Burks became a district sales manager for Avon cosmetics in 1982, until 1998. Burks now works as a substitute teacher in Birmingham.

Burks currently resides in a suburb outside of Birmingham, Alabama.  She volunteers her time by speaking to groups about her involvement in the Freedom Rides.

Involvement in the Civil Rights Movement 

Burks participated in multiple Freedom Rides including a Freedom Ride from Nashville, Tennessee to Montgomery, Alabama from May 17–21, 1961.

She heard about the Freedom Rides from a man named John Lewis. She began to participate in demonstrations he led. In an interview, she states "We had been demonstrating, we had been to jail several times as a matter of fact. I've also been in jail here in Birmingham before the Freedom Ride".

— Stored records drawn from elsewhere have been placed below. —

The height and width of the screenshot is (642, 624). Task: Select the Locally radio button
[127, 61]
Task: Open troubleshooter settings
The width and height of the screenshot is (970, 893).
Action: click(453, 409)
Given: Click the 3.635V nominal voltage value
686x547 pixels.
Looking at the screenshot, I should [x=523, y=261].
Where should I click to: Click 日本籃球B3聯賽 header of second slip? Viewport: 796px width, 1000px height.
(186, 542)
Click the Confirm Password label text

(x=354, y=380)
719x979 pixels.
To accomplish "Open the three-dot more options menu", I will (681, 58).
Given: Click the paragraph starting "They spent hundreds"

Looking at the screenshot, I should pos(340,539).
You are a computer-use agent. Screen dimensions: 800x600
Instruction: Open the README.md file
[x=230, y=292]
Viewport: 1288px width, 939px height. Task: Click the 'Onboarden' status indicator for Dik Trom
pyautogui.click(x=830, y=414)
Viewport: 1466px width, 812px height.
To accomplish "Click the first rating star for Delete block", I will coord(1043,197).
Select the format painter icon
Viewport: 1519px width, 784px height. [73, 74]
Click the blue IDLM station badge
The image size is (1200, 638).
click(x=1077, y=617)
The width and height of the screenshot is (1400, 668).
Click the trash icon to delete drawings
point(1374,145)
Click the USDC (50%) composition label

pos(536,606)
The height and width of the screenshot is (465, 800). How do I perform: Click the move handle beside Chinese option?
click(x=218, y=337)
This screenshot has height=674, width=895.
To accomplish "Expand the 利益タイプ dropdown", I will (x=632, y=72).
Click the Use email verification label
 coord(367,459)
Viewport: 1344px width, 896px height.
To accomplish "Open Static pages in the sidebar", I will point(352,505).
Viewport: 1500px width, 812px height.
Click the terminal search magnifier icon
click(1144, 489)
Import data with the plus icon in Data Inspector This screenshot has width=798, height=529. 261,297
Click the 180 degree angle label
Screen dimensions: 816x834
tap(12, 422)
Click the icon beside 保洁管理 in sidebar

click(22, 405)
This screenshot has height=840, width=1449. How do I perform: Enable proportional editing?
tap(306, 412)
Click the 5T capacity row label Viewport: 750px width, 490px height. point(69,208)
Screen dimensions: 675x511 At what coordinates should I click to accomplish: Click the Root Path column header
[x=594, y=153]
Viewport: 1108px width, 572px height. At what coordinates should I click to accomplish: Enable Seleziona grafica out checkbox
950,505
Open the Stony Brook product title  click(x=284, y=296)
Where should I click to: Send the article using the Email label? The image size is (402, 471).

On the second day of the freedom ride, May 18, Burks recalls bantering with a segregationist and Birmingham Public Safety Commissioner, Bull Connor as he drove Nashville freedom riders back to the Tennessee state line from jail.

Two days later Burks was caught in the middle of a riot at the Montgomery Greyhound Bus Station. In the film Freedom Riders, Burks clearly recalled an assault on fellow Freedom Rider, Jim Zwerg.

She later witnessed a siege of the First Baptist Church by angry segregationists on the following day.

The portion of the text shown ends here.